The Design of Future Deintensification Studies
Deintensification trials may expose study subjects to inferior and toxic treatments. The reported HRs for OS for cetuximab+RT compared with RT+CP were 1.45 and 5 in RTOG 1016 and De-ESCALaTE, respectively, and neither trial provided evidence that the experimental treatment decreases the rates of acute and late toxicities.
Here, we suggest a few relevant characteristics for future deintensification trial designs and desirable operating characteristics.
(i) The study design should balance a large probability of detecting noninferior treatments (i.e., survival similar to the standard of care) with the aim of minimizing the risk of exposing a large number of patients on the trial and future patients to inferior and/or toxic treatments.

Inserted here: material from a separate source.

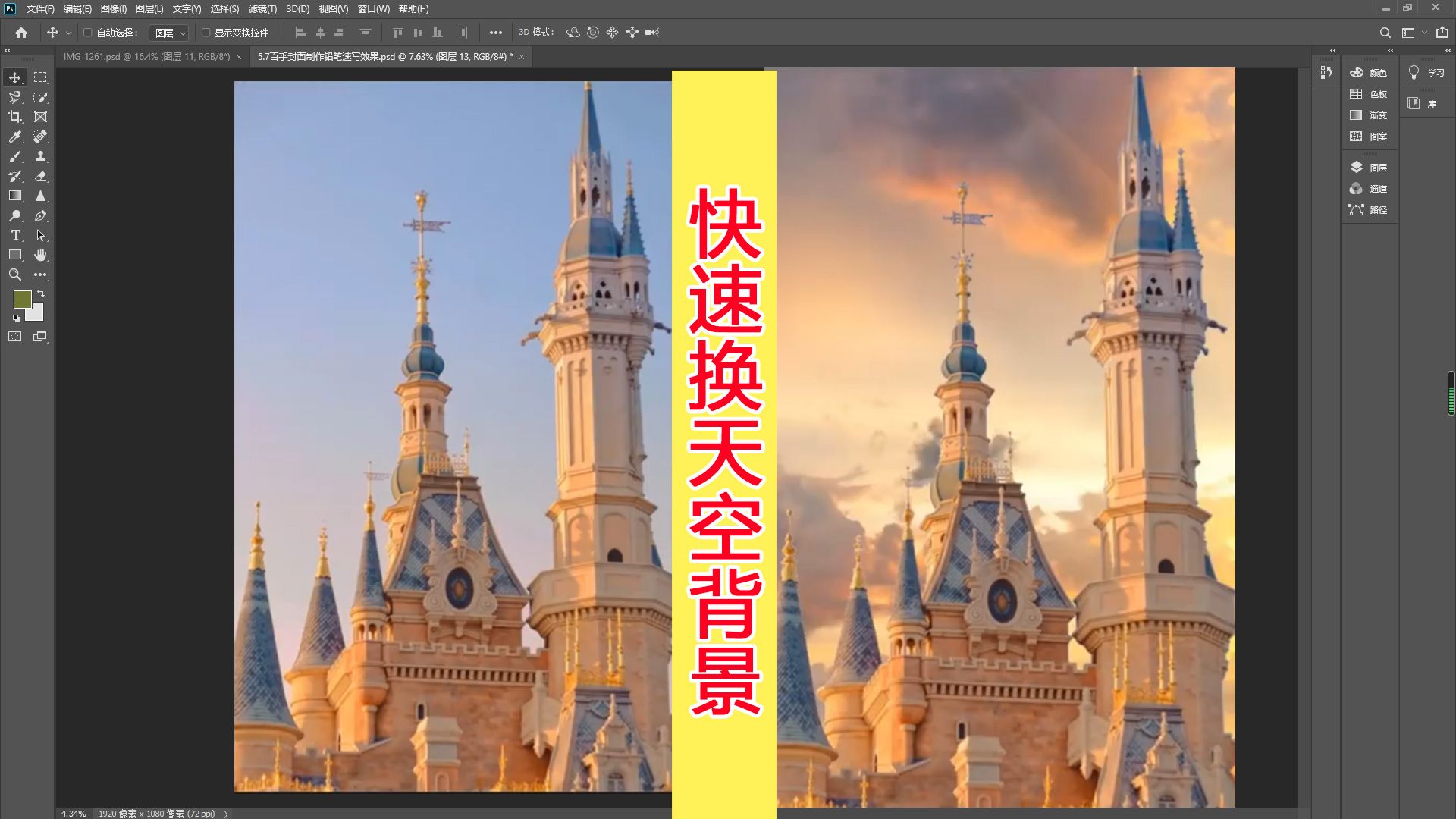This screenshot has height=819, width=1456.
Task: Open the 图层 panel button
Action: 1369,168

(ii) De-escalation trials can consider the use of both toxicity and efficacy coprimary outcomes to evaluate reductions of adverse events and to test noninferior survival of the deintensified treatment. Explicit early stopping rules for both early evidence of inferior survival and insufficient reduction of toxicities should be included in the study design.

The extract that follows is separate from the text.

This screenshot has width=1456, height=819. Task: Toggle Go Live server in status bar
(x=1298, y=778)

(iii) Early stopping rules for inferior survival should be sufficiently stringent (terminate inferior treatments with high >60% probability during the trial) in settings where large OS inferiority margins (i.e., the cutoff to define inferior and noninferior survival) are used. Conservative stopping rules for inferiority and/or insufficient reduction of toxicity may preserve power but can expose a large number of patients, during the study, to toxic and/or inferior treatments.

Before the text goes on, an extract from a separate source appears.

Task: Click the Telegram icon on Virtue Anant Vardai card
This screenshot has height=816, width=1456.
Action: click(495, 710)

(iv) Explicit and reproducible early stopping and testing procedures should be provided with the study publication and should be included in the study protocol. This is necessary to set good practices, to define guidelines for future designs, and for informed discussions and comparisons of trial designs.
These criteria need to be considered together with other important factors relevant to clinical trial design, such as the resources available to conduct multiple interim analyses, the variability of treatment effect estimates, the use of appropriate noninferiority margins, and the importance of secondary endpoints. Although beyond the scope of this perspective, these aspects are more comprehensively discussed elsewhere (17–20).
Retrospective Analyses
We use retrospective analyses to evaluate designs for future deescalation studies, with realistic scenarios, including enrollment rates, OS and PFS distributions for the standard of care, and the deintensified treatment. These retrospective analyses illustrate how the above criteria (i–iv) can be relevant for future studies.
The recent De-ESCALaTE study used conservative tests for toxicity (primary endpoint) at interim analyses (with P value thresholds at 0.001 for the null hypothesis of equal toxicity between both arms), and reported a HR between RT+cetuximab and RT+CP of 5.0 for OS (15). No explicit stopping rules for inferior survival have been reported (15). Moreover, the authors reported in the Supplementary Materials and Methods of the study article (15) that there have been several amendments made to the toxicity testing rules, with an extension of the overall sample size of the study due to an unexpectedly high rate of toxicities and a change of statistical testing procedure for toxicity from a Poisson test to a Mann–Whitney U test, although a t test was most recently used in the study article to report results. The publication indicates that the study protocol and analysis plan will be shared (upon request) from January 1st 2020 onwards.
RTOG 1016 was stopped early due to an insufficient evidence of noninferior survival. Interestingly, the estimated HR = 1.45 between RT+cetuximab and RT+CP (nearly identical to the specified noninferiority margin in RTOG 1016) and the upper limit of the HR's confidence interval did not cross the original per-protocol stopping boundary, which in retrospect appeared to be too conservative (9), and an adjusted post hoc stopping rule was instead applied to terminate the study.
Early Stopping Criteria for Futility
Would more stringent early futility stopping criteria prevent patients from being exposed to inferior treatments in future deescalation trials, while maintaining appropriate power of trial designs? Using outcomes data from RTOG 1016 (sampling from digitalized Kaplan–Maier curves extracted with DigitizeIt; ref. 21), we conducted a simulation analysis to determine advantages of stringent futility stopping rules.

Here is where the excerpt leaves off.